Boosted Trees
1. What is a one-hot-encoded column and why might it be needed when transforming a feature? Are the source values continuous or discrete?
One-hot-encoding is used for categorical data that isn’t ordinal. Algorithms may assume an ordering if categories are labeled as 1, 2, 3… To ensure they don’t try to create an order, the features are separated. Each category gets its own column. A discrete value of 1 or 0 for whether or not it has that feature. A blue object would have a 1 in the blue column and a 0 in the red and green columns, for example.
2. What is a dense feature? For example, if you execute example = dict(dftrain) and then tf.keras.layers.DenseFeatures(your_features)(your_object).numpy(), how has the content of your data frame been transformed? Why might this be useful?

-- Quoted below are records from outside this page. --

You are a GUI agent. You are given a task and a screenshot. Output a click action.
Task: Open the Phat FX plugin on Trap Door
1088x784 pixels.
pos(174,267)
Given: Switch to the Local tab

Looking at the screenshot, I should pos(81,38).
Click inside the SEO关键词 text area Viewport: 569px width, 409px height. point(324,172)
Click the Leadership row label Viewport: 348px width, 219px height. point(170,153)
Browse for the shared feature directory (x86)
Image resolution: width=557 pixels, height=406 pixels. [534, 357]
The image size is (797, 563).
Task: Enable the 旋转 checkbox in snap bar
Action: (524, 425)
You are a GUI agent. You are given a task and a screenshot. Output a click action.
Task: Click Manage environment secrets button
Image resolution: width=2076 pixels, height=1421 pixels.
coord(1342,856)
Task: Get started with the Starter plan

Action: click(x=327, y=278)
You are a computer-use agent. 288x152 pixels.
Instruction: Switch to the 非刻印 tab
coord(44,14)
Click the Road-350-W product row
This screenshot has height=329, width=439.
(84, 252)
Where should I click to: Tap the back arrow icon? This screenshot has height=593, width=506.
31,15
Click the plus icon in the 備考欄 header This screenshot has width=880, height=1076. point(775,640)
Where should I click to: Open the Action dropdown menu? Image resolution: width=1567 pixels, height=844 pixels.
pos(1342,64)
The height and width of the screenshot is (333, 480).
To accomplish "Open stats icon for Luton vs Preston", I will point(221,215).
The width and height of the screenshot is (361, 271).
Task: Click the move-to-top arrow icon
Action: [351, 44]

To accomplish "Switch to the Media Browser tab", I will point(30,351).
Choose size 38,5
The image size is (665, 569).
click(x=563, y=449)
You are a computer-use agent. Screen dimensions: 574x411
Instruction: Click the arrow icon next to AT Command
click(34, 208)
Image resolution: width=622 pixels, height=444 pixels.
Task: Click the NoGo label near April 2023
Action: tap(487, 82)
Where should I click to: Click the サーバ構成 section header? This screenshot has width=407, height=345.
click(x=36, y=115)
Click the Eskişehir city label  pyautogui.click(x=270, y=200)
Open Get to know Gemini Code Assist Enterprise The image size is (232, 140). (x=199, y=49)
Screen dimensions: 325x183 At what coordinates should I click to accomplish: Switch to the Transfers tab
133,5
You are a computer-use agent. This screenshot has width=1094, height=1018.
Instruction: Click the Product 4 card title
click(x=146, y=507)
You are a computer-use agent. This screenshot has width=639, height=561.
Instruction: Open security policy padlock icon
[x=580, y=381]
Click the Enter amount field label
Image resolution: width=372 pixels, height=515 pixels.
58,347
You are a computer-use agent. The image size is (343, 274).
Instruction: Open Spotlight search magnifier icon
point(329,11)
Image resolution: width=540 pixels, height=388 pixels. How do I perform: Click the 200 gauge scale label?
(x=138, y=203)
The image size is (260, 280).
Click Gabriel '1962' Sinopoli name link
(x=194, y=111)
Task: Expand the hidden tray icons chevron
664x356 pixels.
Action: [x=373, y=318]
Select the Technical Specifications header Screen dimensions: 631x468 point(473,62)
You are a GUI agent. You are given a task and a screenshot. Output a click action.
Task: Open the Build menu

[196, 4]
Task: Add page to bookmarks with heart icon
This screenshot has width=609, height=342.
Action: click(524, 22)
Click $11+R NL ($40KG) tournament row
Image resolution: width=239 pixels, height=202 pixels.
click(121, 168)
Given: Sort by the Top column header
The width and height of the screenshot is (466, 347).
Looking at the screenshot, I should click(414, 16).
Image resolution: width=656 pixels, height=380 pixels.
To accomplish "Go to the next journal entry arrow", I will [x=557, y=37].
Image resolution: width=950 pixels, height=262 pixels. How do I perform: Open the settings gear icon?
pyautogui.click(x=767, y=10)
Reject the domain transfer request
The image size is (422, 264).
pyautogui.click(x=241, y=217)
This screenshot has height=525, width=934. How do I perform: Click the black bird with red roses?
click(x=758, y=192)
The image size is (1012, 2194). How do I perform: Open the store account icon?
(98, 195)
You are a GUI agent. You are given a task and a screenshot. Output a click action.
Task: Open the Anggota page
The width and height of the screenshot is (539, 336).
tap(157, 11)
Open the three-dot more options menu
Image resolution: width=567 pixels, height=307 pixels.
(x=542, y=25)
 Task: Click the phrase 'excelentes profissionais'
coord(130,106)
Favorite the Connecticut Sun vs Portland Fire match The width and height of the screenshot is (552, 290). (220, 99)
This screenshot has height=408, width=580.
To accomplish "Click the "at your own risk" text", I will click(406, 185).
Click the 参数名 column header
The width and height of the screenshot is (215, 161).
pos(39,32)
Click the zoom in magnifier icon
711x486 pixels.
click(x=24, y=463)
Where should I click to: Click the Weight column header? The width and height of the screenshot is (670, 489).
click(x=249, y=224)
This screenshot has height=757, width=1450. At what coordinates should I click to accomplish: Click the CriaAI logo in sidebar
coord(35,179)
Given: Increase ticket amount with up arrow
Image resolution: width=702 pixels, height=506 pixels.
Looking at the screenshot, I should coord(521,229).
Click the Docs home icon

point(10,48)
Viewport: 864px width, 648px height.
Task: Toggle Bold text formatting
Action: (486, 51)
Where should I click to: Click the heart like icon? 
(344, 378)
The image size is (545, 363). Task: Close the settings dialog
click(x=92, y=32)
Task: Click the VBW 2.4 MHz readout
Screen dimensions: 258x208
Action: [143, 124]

The absence of data can still be data. Dense features evaluate a lack of data as 0. This is useful for one-hot-encoding, as they are dense by definition. They contain information about whether that observation includes a feature or not. This is useful when missing or 0 observations of features are good predictors.
3.Provide a histogram of the probabilities for the logistic regression as well as your boosted tree model. How do you interpret the two different models? Are their predictions essentially the same or is there some area where they are noticeable different. Plot the probability density function of the resulting probability predictions from the two models and use them to further illustrate your argument. Include the ROC plot and interpret it with regard to the proportion of true to false positive rates, as well as the area under the ROC curve. How does the measure of the AUC reflect upon the predictive power of your model?
Boosted Trees continued (with model understanding)
1.Upload your feature values contribution to predicted probability horizontal bar plot as well as your violin plot. Interpret and discuss the two plots. Which features appear to contribute the most to the predicted probability?
This plot shows the importance of variables by their size. The red left leaning variables are of negative importance, meaning they are factors whose presence lowers the chance of survival.
The violin plot shows the distribution of variables as well as how important those observations are.
Sex of male and age of 31 seem to be the most important variables indicating a passenger will not survive. The number of siblings looks to be the least important of the listed features.
2.Upload at least 2 feature importance plots. Which features are the most important in their contribution to your models predictive power?
Sex and age are by far the most important two features. Class and fare are also important. The least important listed is parch.